Hay un elemento que es la clave del film de Mark Romanek: su tránsito impasivo. Y esto es así porque la película incorpora el punto de vista de estos jóvenes. Formados para un fin específico, en ellos no hay posibilidades de correrse del lugar impuesto, mucho menos de subvertir las reglas de la institución a la que pertenecen. Cuando conocen cuál es el motivo de su existencia, cuando entienden definitivamente que nunca llegarán a adultos porque antes morirán en el intento, estos pibes tragarán saliva, llorarán en silencio, se amargarán internamente, pero casi nunca exteriorizarán su bronca, confesarán sus miedos. Si hasta uno de los pocos intentos que hacen por “salvarse” de su destino es el de la aplicación de una cláusula específica.
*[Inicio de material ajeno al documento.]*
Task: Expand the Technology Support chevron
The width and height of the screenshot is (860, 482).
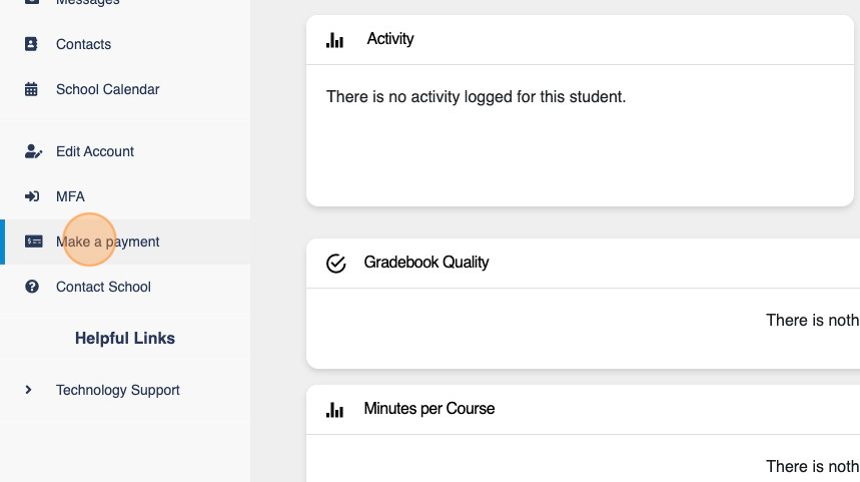Action: (29, 390)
Otra novela de Ishiguro recorría territorios parecidos. En Lo que queda del día, el mayordomo interpretado por Anthony Hopkins parecía uno de estos jóvenes llegado a la adultez. Salvo que en esa película de James Ivory el personaje de Emma Thompson venía para desacartonar, romper y perforar el mundo-témpano que el mayordomo se había autoimpuesto. En Nunca me abandones, y de esto habría que culpar al gélido Romanek, lo que nunca aparece es ese elemento que llega para descomprimir, para revelar otra verdad que pueda modificar las cosas. Y así, pues, asistimos al destino inexorable de estos jóvenes, entre cierto sadismo controlado y bien fotografiado, ávido por mostrar cicatrices, cuerpos agredidos y demás elementos quirúrgicos.
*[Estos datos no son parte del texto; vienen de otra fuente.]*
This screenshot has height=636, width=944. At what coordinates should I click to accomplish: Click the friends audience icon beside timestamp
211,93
Nunca me abandones deja apuntes interesantes, y por eso es una película que no se puede descartar completamente. Ese universo del asilo, controlado y ascético, es una referencia clara del poder totalitario, que aquí no genera violencia sino identidades desapasionadas, resignadas, inertes. Vaya paradoja: seres humanos casi sin vida, destinados a dar vida o, por lo menos, prolongarla. En cierta forma aborda cuestiones similares a las que abordaba Michael Haneke en La cinta blanca, salvo que aquí cierta atmósfera de horror, ciertos toques entre fantásticos y de ciencia ficción, permiten un misterio que la prepotente voz del austríaco impedía en aquel relato.
De todos modos, en su afán por construir personajes lógicos y coherentes con su construcción dramática, Romanek borda un film demasiado frío y distante para un espectador que nunca se puede comprometer con lo que les pasa a sus personajes y que se queda esperando un quiebre que nunca llega y se demora sin remedio. Ver la forma en que se desprende de personajes importantes para comprender la falta de afecto para con esas criaturas, pecado mayor cuando en el medio de todo Nunca me abandones es una historia de amor trágica o, al menos, debería serlo. Por evitar el desborde lacrimógeno, el director se termina pareciendo a sus personajes: controla todo, nunca un gesto de más, es todo tan prolijo que los múltiples temas filosóficos que constituyen el film y que deberían llamarnos a la reflexión, nos terminan parecieron un elemento de decoración. Apenas en el rostro de Carey Mulligan -un talento impresionante- parece entender la atmósfera asfixiante y terminal que respiran estos personajes, y que compone el mundo lúgubre y fantasmal que, a veces, aparece en Nunca me abandones.